For Paid Traffic Businesses

Google Ads, Meta Ads, or TikTok Ads account access
Trailing 12-month ROAS by channel
Customer acquisition cost (CAC) and CAC payback period
Lifetime value (LTV) analysis per acquisition channel

Part 3: Legal Due Diligence

Business Entity and Ownership

Business registration documents (certificate of incorporation, LLC operating agreement)
Shareholder or member structure (all equity holders documented)
Confirmation that the seller has authority to sell the business

Intellectual Property

Trademark registrations (active, pending, or expired)
Domain name ownership (WHOIS verification)
Copyright ownership of all original content
Patent filings (if applicable)
Software codebase ownership (particularly for contract developers)

Contracts and Agreements

Customer contracts (all active client agreements for agency/B2B businesses)
Supplier agreements (especially exclusivity terms)
Affiliate programme terms and conditions
Platform terms of service compliance (Amazon, Google, Meta, Shopify)

Compliance

GDPR / CCPA / UK GDPR compliance documentation
Terms of Service and Privacy Policy (current and comprehensive)
Any prior regulatory actions, investigations, or legal disputes

Part 4: Operational Due Diligence

Team and People

Full team roster (employees and contractors)
Employment contracts and independent contractor agreements
Key employee retention agreements (if applicable)
Evidence of team independence from founder (org chart, reporting structure)

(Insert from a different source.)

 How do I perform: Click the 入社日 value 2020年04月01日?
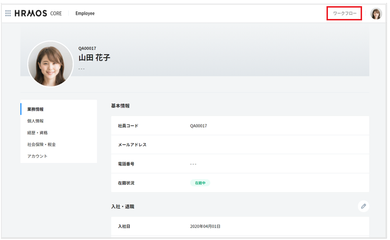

Standard Operating Procedures (SOPs)

Documented SOPs for all recurring processes
Customer support ticket handling process
Content production workflow (for content businesses)
Product ordering and inventory management (for ecommerce/FBA)
Developer deployment and infrastructure management (for SaaS)

Tools and Subscriptions

Full list of all software subscriptions (with login access plan for transfer)
CRM and email marketing platform data (subscriber lists, sequences, segments)
Hosting infrastructure documentation

Part 5: Technical Due Diligence (For SaaS and Tech Businesses)

Codebase Review

Access to source code repository (typically GitHub, with read access under NDA)
Architecture documentation (system design overview)
Deployment process (CI/CD pipeline documentation)
Security review (authentication methods, data encryption, known vulnerabilities)
Technical debt inventory (identified issues, estimated remediation cost)

Infrastructure

Hosting provider, server specifications, and monthly infrastructure cost
Database architecture (schema documentation)
API integration dependencies (third-party services the product relies on)
Uptime and reliability history (last 12 months)
Disaster recovery and backup procedures

How to Prepare Your Data Room

A professional data room is a secure, organised folder structure (typically in Google Drive, Dropbox, or a dedicated platform like Docsend) that contains all diligence materials in an accessible format.

Recommended Data Room Structure:

/Financial
  - P&L Statements (Monthly, 36 months)
  - Bank Statements (12 months)
  - Revenue Reconciliation
  - Add-Back Schedule
/Legal
  - Business Registration
  - Contracts
  - IP Documentation
/Traffic & Analytics
  - Analytics Export
  - SEO Reports
/Operations
  - Team Overview
  - SOP Library
/Technical (if applicable)
  - Architecture Overview
  - Infrastructure Documentation

Frequently Asked Questions

How long does due diligence take?

For online businesses under $500,000 in value, due diligence typically takes 2–4 weeks. For businesses between $500,000 and $5,000,000, expect 4–12 weeks. Complex businesses with extensive code, customer contracts, or international operations can take 3–6 months.

What happens if a buyer discovers something unexpected during diligence?

The buyer has several options: proceed with the original terms, request a price reduction (re-trade), request escrow or indemnification provisions, or terminate the LOI and walk away. Proactive disclosure of known issues before diligence begins is almost always better for the seller's negotiating position.

Can I speed up the due diligence process?

Yes. The single biggest time accelerant is a pre-prepared data room with all materials organised and accessible. Buyers who receive an organised data room at LOI signing complete diligence significantly faster than those who must request documents piecemeal.